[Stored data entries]
━━━━

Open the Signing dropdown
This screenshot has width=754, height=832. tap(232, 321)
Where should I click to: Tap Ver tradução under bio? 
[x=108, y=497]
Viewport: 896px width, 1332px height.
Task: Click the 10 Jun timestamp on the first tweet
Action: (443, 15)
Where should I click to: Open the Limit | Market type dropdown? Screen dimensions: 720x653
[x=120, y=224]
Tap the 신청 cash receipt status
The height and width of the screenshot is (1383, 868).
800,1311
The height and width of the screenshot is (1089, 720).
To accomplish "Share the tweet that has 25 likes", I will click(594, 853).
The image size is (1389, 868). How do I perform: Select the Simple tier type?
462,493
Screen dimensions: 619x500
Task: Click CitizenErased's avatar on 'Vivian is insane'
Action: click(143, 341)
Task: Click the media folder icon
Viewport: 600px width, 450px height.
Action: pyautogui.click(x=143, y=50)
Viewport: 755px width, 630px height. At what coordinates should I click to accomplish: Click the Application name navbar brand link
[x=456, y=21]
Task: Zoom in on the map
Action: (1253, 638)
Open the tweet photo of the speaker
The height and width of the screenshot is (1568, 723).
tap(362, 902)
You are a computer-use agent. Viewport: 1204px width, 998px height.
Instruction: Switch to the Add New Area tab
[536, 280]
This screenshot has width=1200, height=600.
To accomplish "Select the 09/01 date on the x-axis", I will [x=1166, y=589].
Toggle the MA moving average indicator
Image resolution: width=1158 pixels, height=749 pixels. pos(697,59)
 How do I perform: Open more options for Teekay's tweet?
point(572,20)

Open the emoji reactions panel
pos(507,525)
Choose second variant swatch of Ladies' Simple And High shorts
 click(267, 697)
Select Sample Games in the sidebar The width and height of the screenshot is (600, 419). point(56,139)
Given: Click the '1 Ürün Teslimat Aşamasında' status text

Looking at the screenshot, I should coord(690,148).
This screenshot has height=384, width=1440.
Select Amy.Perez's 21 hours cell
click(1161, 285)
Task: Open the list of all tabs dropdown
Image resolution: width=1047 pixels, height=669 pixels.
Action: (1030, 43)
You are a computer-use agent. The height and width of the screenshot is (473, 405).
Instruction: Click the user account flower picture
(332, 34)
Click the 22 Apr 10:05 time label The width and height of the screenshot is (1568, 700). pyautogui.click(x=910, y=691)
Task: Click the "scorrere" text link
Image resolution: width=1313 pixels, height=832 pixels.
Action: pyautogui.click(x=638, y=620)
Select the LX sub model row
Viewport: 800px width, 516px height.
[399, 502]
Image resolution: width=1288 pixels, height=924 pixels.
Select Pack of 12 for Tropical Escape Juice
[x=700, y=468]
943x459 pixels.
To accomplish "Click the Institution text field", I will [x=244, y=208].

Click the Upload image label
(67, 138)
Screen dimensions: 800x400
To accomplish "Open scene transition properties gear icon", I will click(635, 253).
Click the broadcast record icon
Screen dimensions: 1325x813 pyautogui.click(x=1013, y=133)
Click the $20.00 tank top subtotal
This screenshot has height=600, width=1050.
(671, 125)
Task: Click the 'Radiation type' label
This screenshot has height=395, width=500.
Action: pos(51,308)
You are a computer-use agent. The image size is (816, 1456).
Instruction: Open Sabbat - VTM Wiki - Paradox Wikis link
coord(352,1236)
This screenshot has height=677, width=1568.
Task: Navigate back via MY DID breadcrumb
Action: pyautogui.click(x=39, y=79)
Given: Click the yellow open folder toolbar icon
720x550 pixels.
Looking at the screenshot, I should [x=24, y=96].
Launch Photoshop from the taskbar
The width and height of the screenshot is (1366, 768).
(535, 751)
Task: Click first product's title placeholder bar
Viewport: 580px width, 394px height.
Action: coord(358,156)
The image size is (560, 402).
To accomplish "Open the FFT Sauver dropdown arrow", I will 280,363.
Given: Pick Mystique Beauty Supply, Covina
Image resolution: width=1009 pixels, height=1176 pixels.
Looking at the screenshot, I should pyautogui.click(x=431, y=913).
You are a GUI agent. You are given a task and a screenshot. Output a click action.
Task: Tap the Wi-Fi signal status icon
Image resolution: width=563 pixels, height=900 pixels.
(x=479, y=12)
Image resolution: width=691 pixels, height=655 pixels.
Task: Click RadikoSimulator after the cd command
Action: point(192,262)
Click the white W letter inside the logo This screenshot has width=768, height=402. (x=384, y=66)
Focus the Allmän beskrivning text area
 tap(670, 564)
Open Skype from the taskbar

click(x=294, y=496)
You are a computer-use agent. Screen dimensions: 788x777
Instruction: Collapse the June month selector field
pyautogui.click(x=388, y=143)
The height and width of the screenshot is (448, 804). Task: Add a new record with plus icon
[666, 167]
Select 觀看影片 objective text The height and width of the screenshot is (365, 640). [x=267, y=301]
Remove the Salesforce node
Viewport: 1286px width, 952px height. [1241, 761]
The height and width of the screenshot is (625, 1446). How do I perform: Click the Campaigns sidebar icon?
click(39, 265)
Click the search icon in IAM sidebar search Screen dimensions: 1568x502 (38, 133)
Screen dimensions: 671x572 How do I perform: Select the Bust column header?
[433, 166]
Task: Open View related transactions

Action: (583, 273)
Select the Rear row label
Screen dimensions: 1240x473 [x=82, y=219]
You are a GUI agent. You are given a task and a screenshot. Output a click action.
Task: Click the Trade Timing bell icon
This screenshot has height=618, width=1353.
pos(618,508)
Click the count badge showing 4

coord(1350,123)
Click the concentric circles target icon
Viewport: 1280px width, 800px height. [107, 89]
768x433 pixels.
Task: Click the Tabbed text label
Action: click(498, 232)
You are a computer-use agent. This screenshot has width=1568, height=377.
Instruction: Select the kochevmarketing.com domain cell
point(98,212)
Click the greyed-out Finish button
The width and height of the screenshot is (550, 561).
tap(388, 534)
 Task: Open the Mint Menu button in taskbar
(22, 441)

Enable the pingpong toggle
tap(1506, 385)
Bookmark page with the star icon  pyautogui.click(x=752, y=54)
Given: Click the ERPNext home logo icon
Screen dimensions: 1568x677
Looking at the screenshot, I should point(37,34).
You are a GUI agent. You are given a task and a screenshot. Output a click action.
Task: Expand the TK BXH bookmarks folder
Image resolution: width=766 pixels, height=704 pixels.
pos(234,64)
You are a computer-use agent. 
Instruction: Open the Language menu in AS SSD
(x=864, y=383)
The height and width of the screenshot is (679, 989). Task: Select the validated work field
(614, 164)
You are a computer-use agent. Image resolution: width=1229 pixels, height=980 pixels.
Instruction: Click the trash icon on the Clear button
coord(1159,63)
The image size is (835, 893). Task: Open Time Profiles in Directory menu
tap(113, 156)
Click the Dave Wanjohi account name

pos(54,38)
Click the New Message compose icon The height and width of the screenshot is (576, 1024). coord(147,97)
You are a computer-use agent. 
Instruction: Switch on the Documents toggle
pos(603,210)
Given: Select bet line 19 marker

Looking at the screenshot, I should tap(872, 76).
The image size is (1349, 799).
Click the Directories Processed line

━━━━

### Your instructions
Wherever a line in the data above holds "folder", copy that line.

### Solution for this exercise
Task: Click the media folder icon
Given: Click the yellow open folder toolbar icon
Task: Expand the TK BXH bookmarks folder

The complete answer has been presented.